Ich höre das Rascheln des Schilfs.

Wundervoll.

Gestärkt steige ich wieder in mein Paddelboot.

Jetzt lasse ich mich treiben.
Mit der Strömung genieße ich die Fahrt stromabwärts.
Auch dies ist schön.

So schön mühelos.

Doch treffe ich auf ein Hindernis, eine Stromschnelle oder einen Baum/einen Ast im Wasser, so ist die Navigation ?mit dem Strom? deutlich schwieriger als ?gegen den Strom?.

?Mit dem Strom? werde ich einfach mitgerissen.
Meine Handlungs- und Einflussnahmemöglichkeiten sind eingeschränkt.
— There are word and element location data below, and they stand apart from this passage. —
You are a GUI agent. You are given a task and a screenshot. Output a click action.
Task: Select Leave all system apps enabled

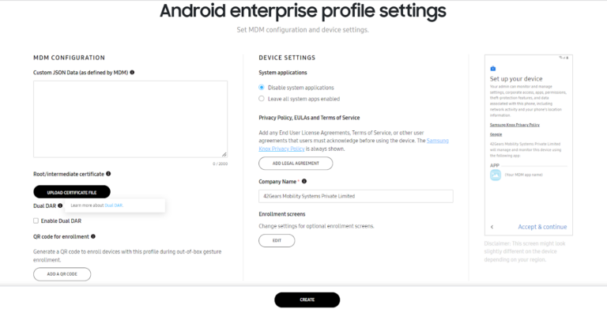coord(262,99)
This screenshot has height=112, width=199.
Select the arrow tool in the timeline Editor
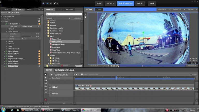coord(46,75)
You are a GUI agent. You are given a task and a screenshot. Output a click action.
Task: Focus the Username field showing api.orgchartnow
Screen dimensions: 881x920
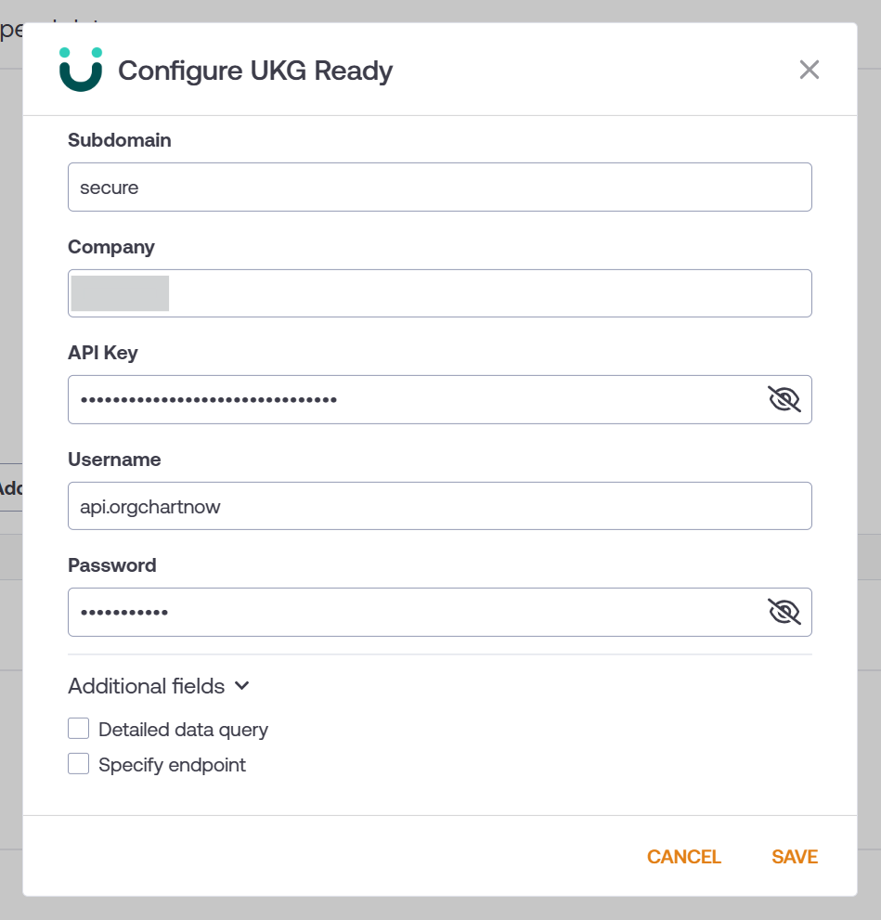pos(371,506)
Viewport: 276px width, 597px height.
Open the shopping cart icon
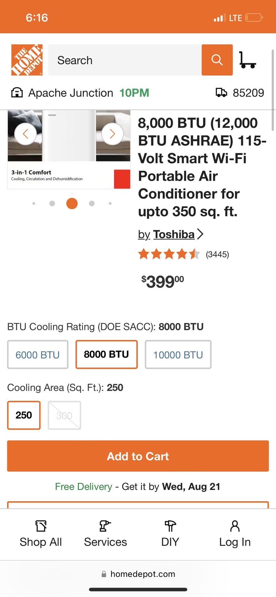247,60
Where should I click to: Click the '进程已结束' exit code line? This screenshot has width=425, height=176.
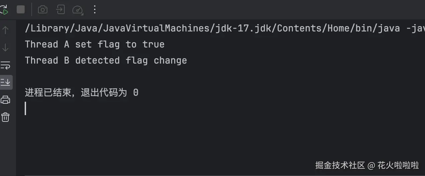pos(81,93)

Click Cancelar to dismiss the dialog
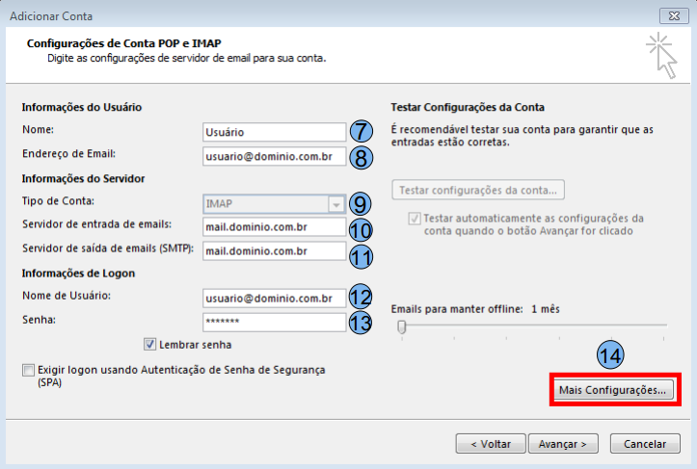click(x=645, y=444)
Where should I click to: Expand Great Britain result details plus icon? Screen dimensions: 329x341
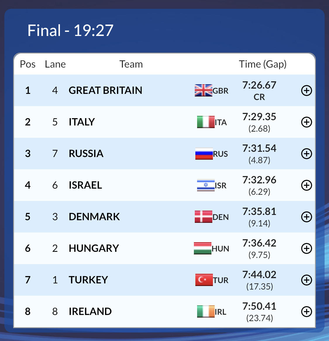click(x=306, y=90)

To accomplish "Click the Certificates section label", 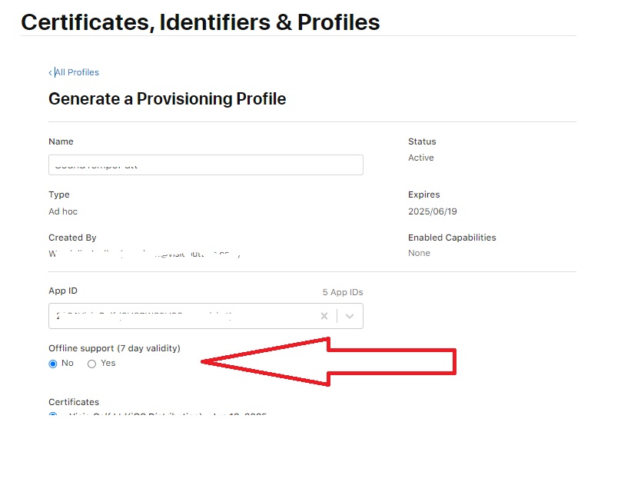I will pyautogui.click(x=74, y=402).
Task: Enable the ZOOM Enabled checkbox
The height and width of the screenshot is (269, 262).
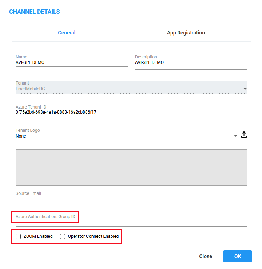Action: [18, 236]
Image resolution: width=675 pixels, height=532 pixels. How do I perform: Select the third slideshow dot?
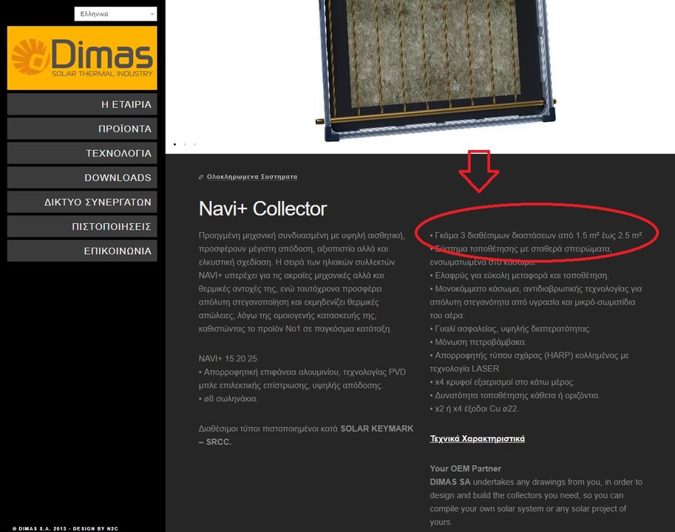coord(194,145)
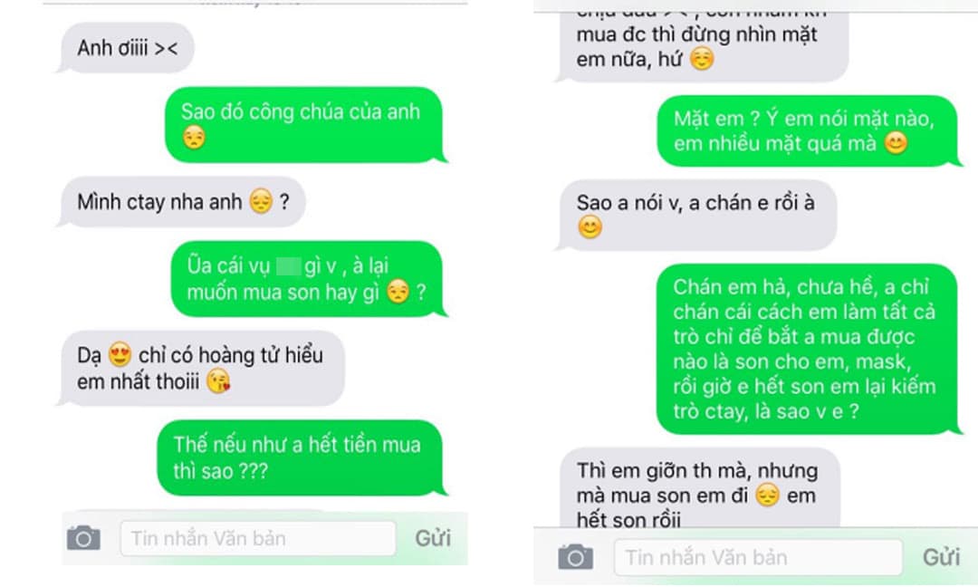
Task: Select the 'Mặt em ? Ý em nói' bubble
Action: click(x=809, y=131)
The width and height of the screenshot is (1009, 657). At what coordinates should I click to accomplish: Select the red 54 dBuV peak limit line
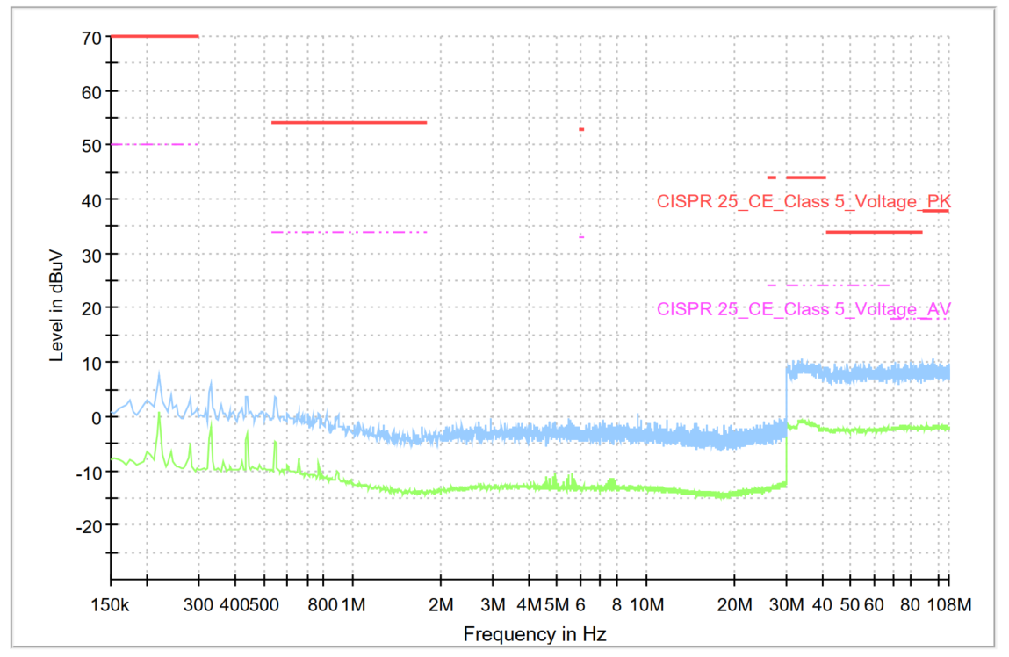(349, 122)
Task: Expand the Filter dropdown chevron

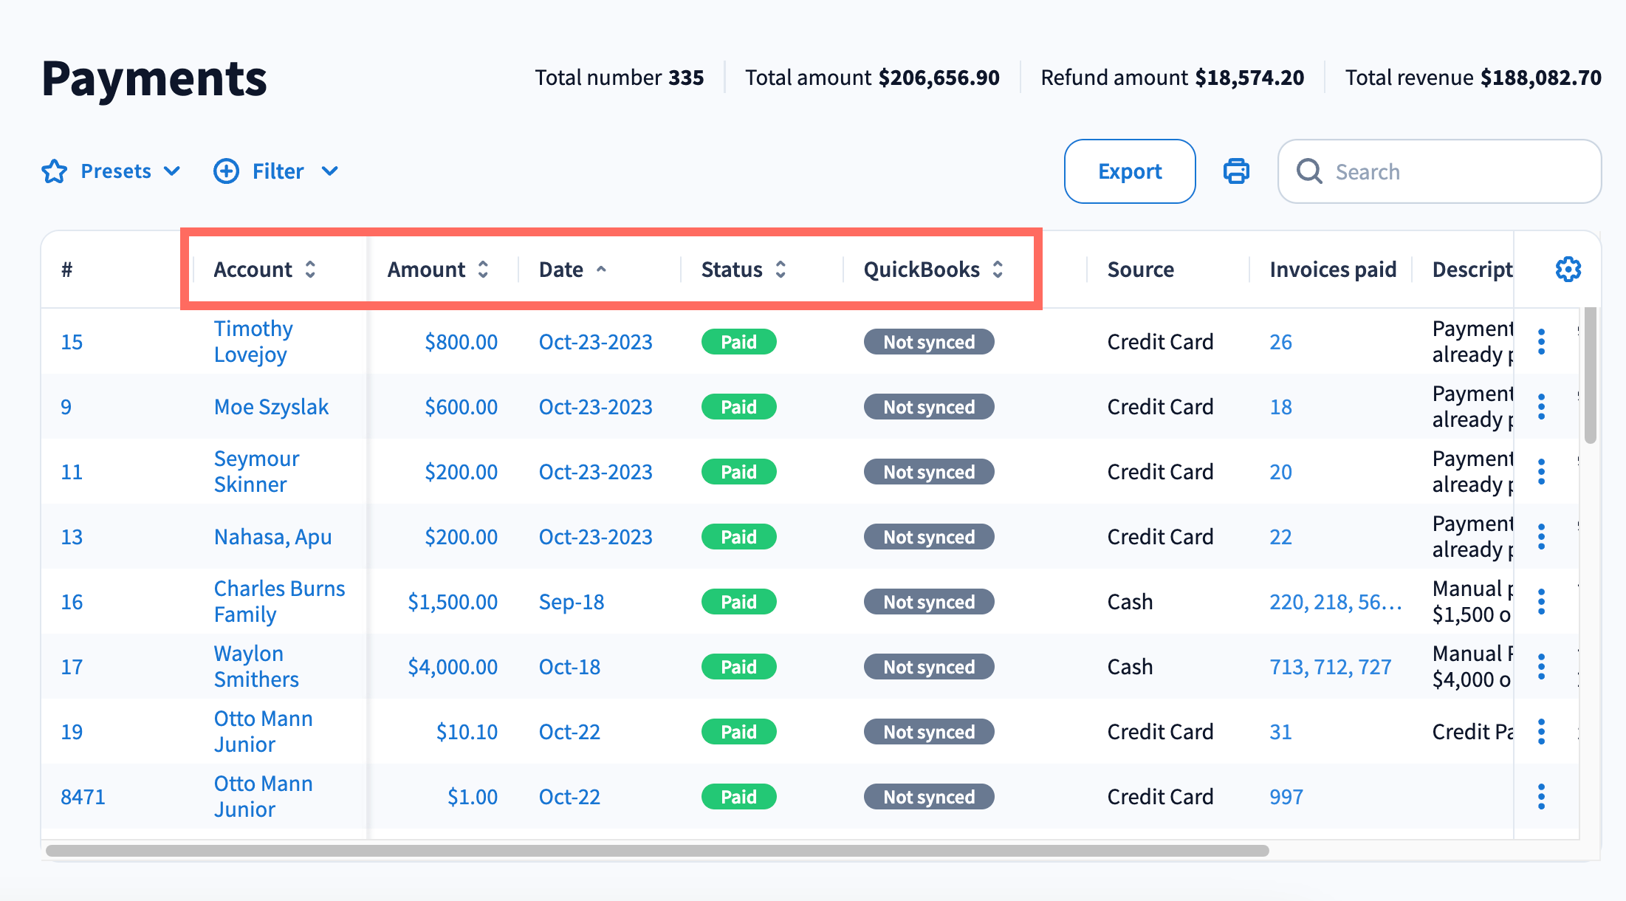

Schnell werde ich hektisch, denn auch wenn ich nichts tue, treibt mich die Strömung direkt auf das Hindernis zu und das Boot oder ich selbst nehmen Schaden.

Der Mensch hat die Autobahn gebaut.
Der Mensch hat die Eisenbahn gebaut.
Der Mensch baut auch schnurgerade Kanäle.

Die Natur schlängelt sich dahin.
Und unser eigenes Leben verläuft niemals gradlinig, sondern immer in Bögen, immer in Mäandern und manchmal sogar ?scheinbar rückwärts? - bis es dann wieder vorwärts weiter geht.

Ich paddel.
Ich paddel einfach so durch die Natur.

Und ich erkenne, dass mir eine so schlichte Bootsfahrt so viele Lebensweisheiten spiegelt und mich einlädt, das Leben neu zu erkennen, aus einer vollkommen neuen Perspektive heraus zu betrachten und nochmal wieder anders zu verstehen.